The Court of International Trade in a Feb. 24 opinion upheld the Commerce Department's use of the Cohen's d test as part of its differential pricing analysis to root out "masked" dumping, ruling that the agency "adequately addressed" questions raised by the Court of Appeals for the Federal Circuit over the use of the test. The appellate court had held that use of the d test could be "problematic" when the distribution of a respondent's sales isn't normal, or in cases of few data points or minimal variance in the exporter's sales. Judge Claire Kelly held that Commerce sufficiently explained that the test adequately functions despite those concerns.
The Court of International Trade in a Feb. 17 opinion made public Feb. 24 upheld the Commerce Department's interpretation of the Major Inputs Rule to allow the use of third-country surrogate data as "information available" for finding the cost of production of a major input bought from an affiliated non-market economy-based supplier.
The Court of International Trade in a Feb. 24 opinion denied plaintiff Grupo Simec's bid for a preliminary injunction against cash deposits in an antidumping duty case covering rebar from Mexico. Judge Stephen Vaden said Grupo Simec failed to clear the "high standard" of proving it would suffer irreparable harm absent the injunction because the company failed to show the "immediacy" of the harm it would suffer should it continue to pay cash deposits.
The Court of International Trade in a Feb. 23 order denied antidumping respondent SeAH Steel's request for reconsideration of the court's opinion upholding the Commerce Department's use of the Cohen's d test as part of its differential pricing analysis. SeAH said the case should be reconsidered given the Court of Appeals for the Federal Circuit's opinion in Stupp v. U.S. calling into question the use of the test, which is used to root out "masked" dumping. Judge Jennifer Choe-Groves ruled the use of an entire population of data rather than just a sample "sufficiently negates" the questions raised in Stupp.
The Court of International Trade in a Feb. 16 opinion sent back the Commerce Department's final determination in the antidumping duty investigation into wind towers from Spain. In the investigation, Commerce picked only one mandatory respondent, hitting it with a 73% adverse facts available rate taken from the petitioner after the company backed out of the investigation. The agency used this rate for the non-individually selected respondents and the all-others rate. Judge Timothy Stanceu, criticizing the "limited and peculiar" situation the agency set up for itself, sent back Commerce's decision to pick only one respondent and use the AFA rate for the all-others margin.
The Court of International Trade in a Feb. 13 opinion upheld the Commerce Department's finding that exporter Cheng Shin Rubber Industry's tires do not qualify for an exclusion to the antidumping duty order on light truck spare tires, despite the petitioner originally agreeing to include specific exclusion language for Cheng Shin's tires.
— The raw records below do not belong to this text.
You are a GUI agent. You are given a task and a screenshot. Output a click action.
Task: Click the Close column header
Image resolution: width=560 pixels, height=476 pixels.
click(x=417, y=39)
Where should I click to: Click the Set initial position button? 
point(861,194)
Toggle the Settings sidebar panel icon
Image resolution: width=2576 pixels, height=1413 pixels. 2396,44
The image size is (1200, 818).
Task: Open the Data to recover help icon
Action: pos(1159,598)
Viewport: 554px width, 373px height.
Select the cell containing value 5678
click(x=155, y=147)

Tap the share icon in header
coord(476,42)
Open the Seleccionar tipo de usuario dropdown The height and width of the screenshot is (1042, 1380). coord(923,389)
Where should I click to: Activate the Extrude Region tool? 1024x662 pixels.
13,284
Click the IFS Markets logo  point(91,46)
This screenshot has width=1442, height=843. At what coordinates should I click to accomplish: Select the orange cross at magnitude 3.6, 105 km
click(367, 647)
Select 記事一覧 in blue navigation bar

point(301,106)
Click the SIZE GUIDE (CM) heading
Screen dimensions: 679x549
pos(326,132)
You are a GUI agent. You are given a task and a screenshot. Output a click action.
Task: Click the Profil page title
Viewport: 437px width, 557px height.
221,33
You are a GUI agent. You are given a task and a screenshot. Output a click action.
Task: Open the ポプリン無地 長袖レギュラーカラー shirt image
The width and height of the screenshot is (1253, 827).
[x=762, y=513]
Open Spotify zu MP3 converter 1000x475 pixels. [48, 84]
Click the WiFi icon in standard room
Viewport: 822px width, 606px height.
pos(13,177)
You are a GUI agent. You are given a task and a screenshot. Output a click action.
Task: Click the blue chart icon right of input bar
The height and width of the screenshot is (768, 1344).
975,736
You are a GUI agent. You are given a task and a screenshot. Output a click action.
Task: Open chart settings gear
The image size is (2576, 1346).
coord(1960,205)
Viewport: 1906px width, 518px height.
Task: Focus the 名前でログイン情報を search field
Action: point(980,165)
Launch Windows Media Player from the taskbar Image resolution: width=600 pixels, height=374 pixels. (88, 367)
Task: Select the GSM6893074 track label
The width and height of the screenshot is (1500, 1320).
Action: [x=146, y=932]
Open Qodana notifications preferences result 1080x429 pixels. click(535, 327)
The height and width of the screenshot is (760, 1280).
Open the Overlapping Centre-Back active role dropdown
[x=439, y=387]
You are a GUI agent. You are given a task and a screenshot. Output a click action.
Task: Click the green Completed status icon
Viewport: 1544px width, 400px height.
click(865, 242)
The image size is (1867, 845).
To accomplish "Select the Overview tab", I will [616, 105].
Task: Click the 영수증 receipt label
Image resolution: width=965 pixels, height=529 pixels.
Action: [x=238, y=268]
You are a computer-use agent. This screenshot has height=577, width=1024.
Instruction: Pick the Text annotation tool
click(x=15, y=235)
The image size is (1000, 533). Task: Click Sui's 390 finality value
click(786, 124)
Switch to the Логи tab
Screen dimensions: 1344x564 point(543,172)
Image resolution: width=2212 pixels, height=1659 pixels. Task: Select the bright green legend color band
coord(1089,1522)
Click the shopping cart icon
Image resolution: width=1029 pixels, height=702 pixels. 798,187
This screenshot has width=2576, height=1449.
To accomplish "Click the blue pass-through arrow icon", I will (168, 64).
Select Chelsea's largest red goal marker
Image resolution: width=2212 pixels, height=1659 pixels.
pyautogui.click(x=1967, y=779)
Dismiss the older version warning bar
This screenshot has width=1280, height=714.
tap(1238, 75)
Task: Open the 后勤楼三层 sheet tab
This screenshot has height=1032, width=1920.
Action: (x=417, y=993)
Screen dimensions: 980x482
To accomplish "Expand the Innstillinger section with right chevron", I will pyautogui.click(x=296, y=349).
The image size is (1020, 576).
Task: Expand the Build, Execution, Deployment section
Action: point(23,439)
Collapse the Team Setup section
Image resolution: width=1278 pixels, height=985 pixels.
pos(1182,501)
Judge Stephen Vaden said it is not his job "to save Cheng Shin from itself," given the negotiated exclusion required the tires must be "designed and marketed exclusively" as temporary-use light truck tires, and Cheng Shin submitted evidence showing its tires were not exclusively designed and marketed as such.
The Court of International Trade in a Feb. 10 opinion sent back the Commerce Department's final results in the 2018 administrative review of the countervailing duty order on hot-rolled steel flat products from South Korea. Judge Jennifer Choe-Groves remanded the case for Commerce to consider information relating to the prevailing market conditions, such as price, quality and other conditions of purchase or sale, when determining whether a benefit was conferred to respondent Hyundai Steel from the South Korea's government provision of port usage rights. Choe-Groves also granted Commerce's voluntary remand request over sewerage usage fees after it said it learned more about the program.
The Court of International Trade in a Feb. 9 opinion again called the Commerce Department's non-market economy policies into question, sending back the Commerce Department's remand results in a case on the fifth administrative review of multilayered wood flooring from China. On remand, Commerce continued to find that AD respondent Jilin Forest Industry Jinqiao Flooring Group Co. failed to show that it was not controlled by the Chinese state. Judge Richard Eaton said that since Commerce has not shown its policy of assigning mandatory respondents the one non-market economy rate to have either statutory or regulatory backing, the agency must reconsider how it legally hit Jilin with the China-wide rate.
The Court of International Trade in a Feb. 9 opinion rejected Meyer Corp.'s bid for first sale treatment of its cookware imports, with Judge Thomas Aquilino denying the importer's request for a retrial. The judge held firm on a prior judgment in the case -- before it was appealed to the Federal Circuit -- which held that, because the court doesn't know the extent to which parent company Meyer Holdings had the ability to influence the price paid for the goods sold between affiliates, the use of first sale was not supported.